Here are his Top 5 reasons not to do Tai Chi and qigong, and bits of his tart answers.

Check out the full article for the full effect.

1. You enjoy feeling older than you are.

Researchers have found that people who do just three 60-minute sessions of qigong or tai chi per week, feel younger and more energetic when they were younger.

2. You embrace those heavy metal toxins building up in your body as a badass homage to your Motley Crue concert days. Rock on!

The way to really cleanse your body, besides being careful of what you eat, drink, and slather on your body, is to support your lymphatic system to do its work.

In order to do this, it’s helpful to breathe deeply using qigong’s various breathing exercises.

Many of these exercises are specifically designed to aid in the detoxification of your body.

3. You are invincible to running related injuries.

The practice of tai chi and qigong can restore meniscus in your knees so it can take the harsh impact of the pavement when running.

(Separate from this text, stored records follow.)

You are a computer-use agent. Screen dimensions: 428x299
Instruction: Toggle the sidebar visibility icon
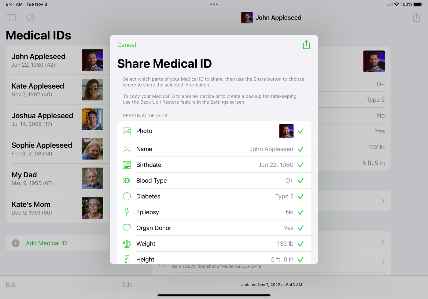coord(11,18)
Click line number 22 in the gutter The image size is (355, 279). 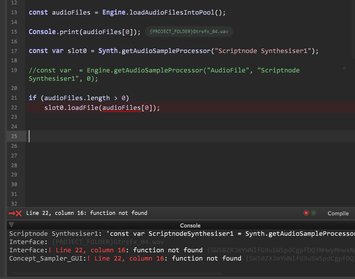coord(14,108)
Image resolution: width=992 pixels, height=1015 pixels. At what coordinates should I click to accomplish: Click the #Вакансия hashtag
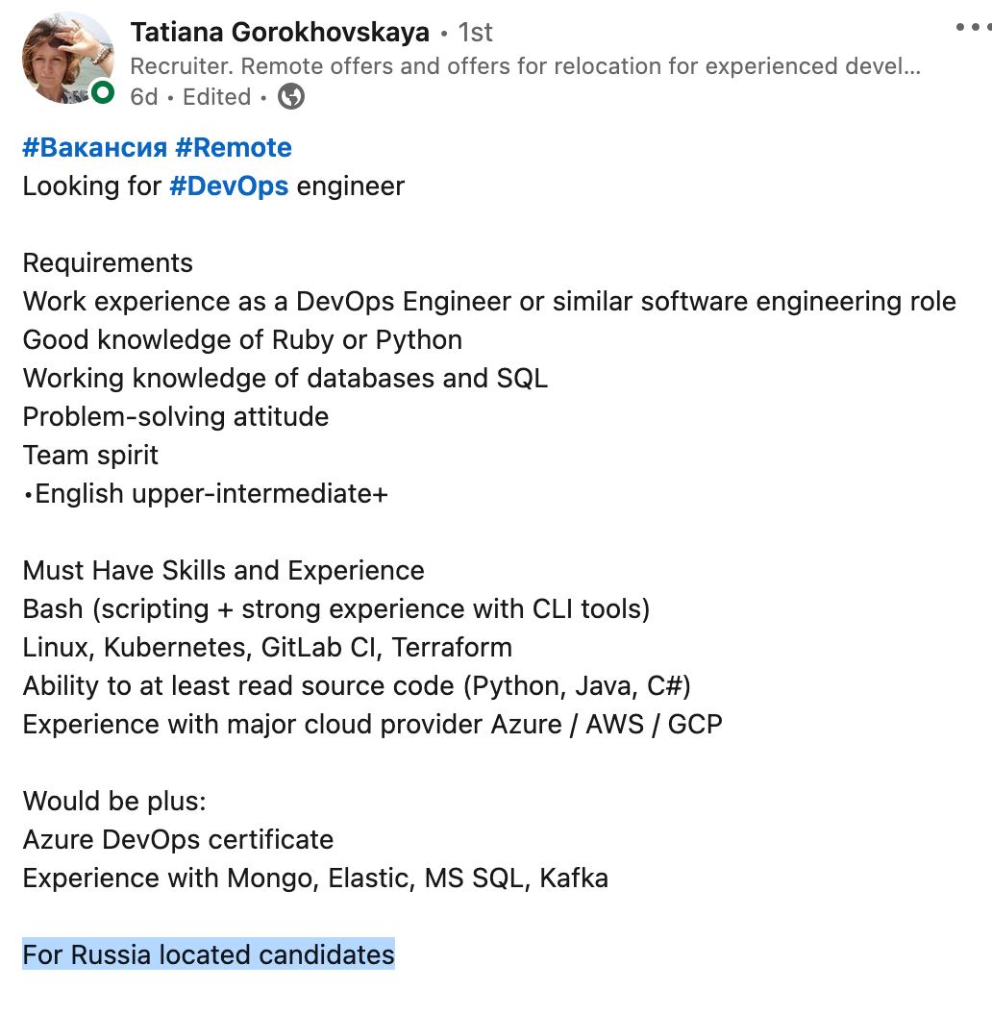point(94,148)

4. You hate Tai Chi and qigong.

The attitude of some studios, coupled with weird postures and tendency to quench your thirst you have from reciting healing sounds for 20 minutes with all the twig tea you can drink, can create an off-putting, too-strange atmosphere for regular people just looking for a lot of workout and maybe a little Zen.

However, whether you love martial arts, meditative exercises, improving health… there is a style, and an instructor for you.

5. You think the hospital is a specialized Club Med, and don’t mind staying there more often. The food stinks, but the staff is attentive!

Health insurance statistics show that people who practice meditative arts like Tai Chi and qigong are about 87% less likely to be hospitalized for heart disease, 55% less likely for benign and malignant tumors, and 30% less for infectious diseases.

As for me, I’ll continue taking Tai Chi classes three times a week at my local Y, as well as do a little home practice thrown in between.

6 Responses to “Top Five Reasons NOT to Do Tai Chi and Qigong”

  • avatar Lauren:

    I just googled this article to show to a friend. Randy Moy of is my tai chi teacher. I don’t think it’s cool that you republish his content listing yourself as the author at the top of the post. I see you added a small introduction but really?? How can you call yourself a writer publishing work you don’t write? I will be letting him know about this.

    • avatar Mark:

      Hi Lauren – I spoke to Randy today and have revised the blog to include a second live link to his site and also his photo showing him doing Tai Chi to more clearly define that he is the source of the information. My blog clearly states it’s just an excerpt of Randy’s fine work, which I praised highly, and clearly state that my readers should visit the swimming dragon website for the full effect of his well-done piece.

  • avatar Lauren:

    I appreciate your adjustments and thanks for your candid response. Glad you were able to speak directly with Randy.

  • avatar Mark:

    Hi Lauren – Glad to give credit where credit is due. Randy seems like a really nice guy and you are lucky to have someone like him with his 15 years experience as your Tai Chi instructor.

  • Usually articles are so serious – this was a great fun read – thanks!

  • avatar Mark:

    Hi Cynthia – You’re welcome. Yes, I liked Randy Moy’s tongue-in-cheek, humorous approach and had to share it!